3.7. Somatische Transduktion (Körperlichkeit)

Eine zusätzliche Erweiterung des Konzepts der Transduktion wurde von Brian Massumi vorgeschlagen, der, indem er sich auf den menschlichen Körper konzentrierte, diesen als einen „Wandler des Virtuellen (transducer of the virtual)“ definierte:

In der Wahrnehmung fungiert der denkende-fühlende Körper als ein Wandler. Wenn die Wahrnehmung die analoge Verarbeitung andauernder transformativer Kräfte durch die Körper-Materie darstellt, dann spielen dabei zuallererst Kräfte des Erscheinens eine Rolle: des zum Sein Gelangens, das als Werden registriert wird. Der Körper als Sensor der Veränderung ist ein Wandler des Virtuellen. (Massumi 2002, 135)[28]

Entsprechend dieser Feststellung ist der Körper—jeder einzelne menschliche Körper—nicht nur das individuierte, andauernde Ergebnis des transduktiven Prozesses: er ist selber ein Wandler, er ist selber Teil diverser transduktiver Ereignisketten. Der menschliche Körper ist nicht länger der privilegierte Ort eines idealisierten subjektiven und unkorrumpierten ‚Ichs‘, sondern ein Konglomerat von Molekülen, wodurch unpersönliche und prä-individuelle Singularitäten die Möglichkeit erhalten, im Rahmen spezifischer Ereignisse aktualisiert zu werden, wie zum Beispiel die Befruchtung von Zellen, der Embryonalzustand, die Bildung von Flüssigkeiten und Organen, das Nervensystem, das Gehirn, das Herz, die psychischen und kollektiven Modi der Individuation, noetische, kulturelle und künstlerische Ausdrucksweisen und so weiter und so fort. Dieser weitreichende Körper ist prä-human, human, nicht-human und post-human; alles zur gleichen Zeit, durch unterschiedliche Prozesse der Modulation und Transduktion. Der entscheidende Punkt ist der Tod des Subjekts, welcher es dem Körper erlaubt, energetische Prozesse zuzulassen, die unvorhersagbare Ereignisse ermöglichen—niemand wird jemals wissen, zu was ein Körper fähig ist. Besonders weil dieser nicht von irgendeinem idealisierten ‚Willen‘ des Subjekts abhängig ist.

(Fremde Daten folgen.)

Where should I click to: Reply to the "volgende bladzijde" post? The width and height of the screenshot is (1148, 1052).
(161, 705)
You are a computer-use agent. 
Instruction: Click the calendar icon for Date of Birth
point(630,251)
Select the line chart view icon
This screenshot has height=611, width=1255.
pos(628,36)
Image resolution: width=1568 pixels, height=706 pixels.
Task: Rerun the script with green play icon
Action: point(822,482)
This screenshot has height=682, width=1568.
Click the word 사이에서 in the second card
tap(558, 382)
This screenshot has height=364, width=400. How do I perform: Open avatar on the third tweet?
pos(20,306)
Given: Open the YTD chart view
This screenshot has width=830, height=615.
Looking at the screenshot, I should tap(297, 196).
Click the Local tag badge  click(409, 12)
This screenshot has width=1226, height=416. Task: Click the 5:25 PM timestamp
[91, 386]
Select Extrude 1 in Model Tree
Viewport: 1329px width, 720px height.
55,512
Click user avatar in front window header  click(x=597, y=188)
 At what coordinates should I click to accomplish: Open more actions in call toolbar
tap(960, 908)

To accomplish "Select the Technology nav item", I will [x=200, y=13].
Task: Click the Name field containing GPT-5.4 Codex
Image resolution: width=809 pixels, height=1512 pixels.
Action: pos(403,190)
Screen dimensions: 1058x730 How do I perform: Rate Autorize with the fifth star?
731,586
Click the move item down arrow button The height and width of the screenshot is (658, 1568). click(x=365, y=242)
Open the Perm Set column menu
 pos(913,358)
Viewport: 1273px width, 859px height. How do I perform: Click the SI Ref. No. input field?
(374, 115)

In der Musik, sei es im Akt der Komposition oder der Aufführung, ist gerade der Körper die hauptsächlichste Schnittstelle bzw. der Wandler zwischen den unzähligen nicht-kompatiblen Potentialen und ihren effektiven akustischen Konkretisierungen. Ein radikal energetisierter Körper, aktiviert durch die Wunschproduktion, in-Gang-gesetzt durch eine Vielzahl simultaner Impulse, aufmerksam seiner eigenen andauernden Manifestation lauschend, liebend was er tut, hassend was er tut, und fortfahrend in der Ungewissheit der Zukunft. Er ist ein Wandler innerhalb eines meta-stabilen Systems, doch er stellt selber ein weiteres meta-stabiles System dar. Mit dem menschlichen Körper betreten wir den Bereich der Wandler von Wandlern, so etwas wie ein Ensemble von Wandlern. Der Körper eines Performers/einer Performerin ist ein „Körper, der schlägt“ (Barthes 1979, 47), ein erregter Körper kurz vor der Explosion, gerade im Begriff, eine energetische Entladung einzuleiten, aus den nicht einzudämmenden Spannungen der Musik sowie somatischen Intensitäten hin zu neuerlich individuierten Spannungen und Sensationen. Anstatt einer Logik der Sinne (mit eindeutigen Formen und Materien) fungiert der Körper des Künstlers/der Künstlerin als Wandler innerhalb einer Logik der Wahrnehmung (eingelassen in intensive transduktive Prozesse).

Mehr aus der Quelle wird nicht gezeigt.